• **Consigne écrite 1**
Reproduisez sans la moindre modification les entrées allant de la ligne qui contient « You are a computer-use agent. 276x208 pixels. » jusqu'à la dernière entrée, bornes comprises.

• **Extrait du document**
-------------------------
Cette loi a pour objectif de faciliter le processus de vie d’une entreprise : de sa création à sa mort.

La loi PACTE impacte tous les acteurs économiques qui gravitent autour de l’entreprise. Et notamment, les salariés dont la participation au développement de l’entreprise et aux bénéfices réalisés est favorisée.

« Toute société doit avoir un objet licite et être constituée dans l’intérêt commun des associés » [1].

Oui mais pas seulement…

En effet, le nouvel article 1833 du Code civil, modifié par la loi PACTE, ajoute un nouvel alinéa qui dispose que « la société est gérée dans son intérêt social, en prenant en considération les enjeux sociaux et environnementaux de son activité » [2]. Non seulement la notion d’intérêt social est consacrée par le législateur mais également celles d’enjeux sociaux et environnementaux.
-------------------------
(Données d'éléments et de position dans le texte)
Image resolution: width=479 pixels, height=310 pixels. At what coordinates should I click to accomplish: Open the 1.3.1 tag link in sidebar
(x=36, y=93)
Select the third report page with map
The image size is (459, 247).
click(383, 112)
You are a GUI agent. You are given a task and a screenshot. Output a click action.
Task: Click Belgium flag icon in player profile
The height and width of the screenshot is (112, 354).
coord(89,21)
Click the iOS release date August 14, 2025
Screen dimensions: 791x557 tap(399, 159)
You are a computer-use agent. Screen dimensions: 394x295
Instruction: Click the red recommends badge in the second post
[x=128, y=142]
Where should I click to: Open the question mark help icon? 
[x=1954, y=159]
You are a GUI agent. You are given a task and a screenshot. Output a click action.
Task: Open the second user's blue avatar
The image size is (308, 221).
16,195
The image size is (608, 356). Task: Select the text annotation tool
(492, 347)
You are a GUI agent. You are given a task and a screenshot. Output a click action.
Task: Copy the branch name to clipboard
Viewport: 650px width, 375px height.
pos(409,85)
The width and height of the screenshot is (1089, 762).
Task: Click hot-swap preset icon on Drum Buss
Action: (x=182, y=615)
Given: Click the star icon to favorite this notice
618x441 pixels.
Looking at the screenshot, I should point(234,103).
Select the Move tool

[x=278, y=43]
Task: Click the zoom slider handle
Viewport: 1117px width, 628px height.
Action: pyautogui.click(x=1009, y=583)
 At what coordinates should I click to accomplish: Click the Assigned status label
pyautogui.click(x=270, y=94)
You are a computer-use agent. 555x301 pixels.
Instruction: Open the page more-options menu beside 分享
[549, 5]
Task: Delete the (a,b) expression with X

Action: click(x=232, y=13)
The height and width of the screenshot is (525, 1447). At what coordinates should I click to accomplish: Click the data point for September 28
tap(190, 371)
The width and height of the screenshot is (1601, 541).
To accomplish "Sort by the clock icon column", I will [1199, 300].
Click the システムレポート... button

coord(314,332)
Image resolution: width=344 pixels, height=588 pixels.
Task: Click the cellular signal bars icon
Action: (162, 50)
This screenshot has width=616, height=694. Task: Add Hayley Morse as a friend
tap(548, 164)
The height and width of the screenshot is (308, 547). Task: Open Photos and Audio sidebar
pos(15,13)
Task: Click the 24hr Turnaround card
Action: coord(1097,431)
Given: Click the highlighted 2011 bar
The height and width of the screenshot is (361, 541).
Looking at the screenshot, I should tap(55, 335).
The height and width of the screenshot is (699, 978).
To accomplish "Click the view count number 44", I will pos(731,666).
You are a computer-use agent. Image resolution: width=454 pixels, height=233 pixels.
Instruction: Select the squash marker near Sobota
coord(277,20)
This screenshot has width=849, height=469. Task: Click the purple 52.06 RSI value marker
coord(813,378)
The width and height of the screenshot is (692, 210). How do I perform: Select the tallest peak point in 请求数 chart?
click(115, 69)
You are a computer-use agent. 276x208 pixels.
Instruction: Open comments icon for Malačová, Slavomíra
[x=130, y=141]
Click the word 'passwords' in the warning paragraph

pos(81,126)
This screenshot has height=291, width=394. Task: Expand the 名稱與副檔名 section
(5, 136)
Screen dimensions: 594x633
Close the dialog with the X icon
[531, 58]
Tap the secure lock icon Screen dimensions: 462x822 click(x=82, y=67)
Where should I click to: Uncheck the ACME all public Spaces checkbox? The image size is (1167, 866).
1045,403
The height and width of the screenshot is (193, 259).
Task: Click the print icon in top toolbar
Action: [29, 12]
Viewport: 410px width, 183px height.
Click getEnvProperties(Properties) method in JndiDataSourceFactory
-------------------------
• **Consigne écrite 2**
Pour l'extrait sur la loi PACTE, indiquez s'il vous plaît si chaque affirmation ci-dessous concorde avec lui, en répondant par oui ou non et en citant à l'identique les mots décisifs de l'extrait.
(a) La loi vise à faciliter la vie d'une entreprise, de sa création à sa mort.
(b) La loi PACTE ne touche que les dirigeants de l'entreprise.
(c) L'alinéa ajouté impose de gérer la société en tenant compte des enjeux sociaux et environnementaux de son activité.

• **Résultat attendu 1**
You are a computer-use agent. 276x208 pixels.
Instruction: Open comments icon for Malačová, Slavomíra
[x=130, y=141]
Click the word 'passwords' in the warning paragraph

pos(81,126)
This screenshot has height=291, width=394. Task: Expand the 名稱與副檔名 section
(5, 136)
Screen dimensions: 594x633
Close the dialog with the X icon
[531, 58]
Tap the secure lock icon Screen dimensions: 462x822 click(x=82, y=67)
Where should I click to: Uncheck the ACME all public Spaces checkbox? The image size is (1167, 866).
1045,403
The height and width of the screenshot is (193, 259).
Task: Click the print icon in top toolbar
Action: [29, 12]
Viewport: 410px width, 183px height.
Click getEnvProperties(Properties) method in JndiDataSourceFactory

• **Résultat attendu 2**
(a) Oui : « faciliter le processus de vie d’une entreprise : de sa création à sa mort ».
(b) Non : « La loi PACTE impacte tous les acteurs économiques qui gravitent autour de l’entreprise ».
(c) Oui : « la société est gérée dans son intérêt social, en prenant en considération les enjeux sociaux et environnementaux de son activité ».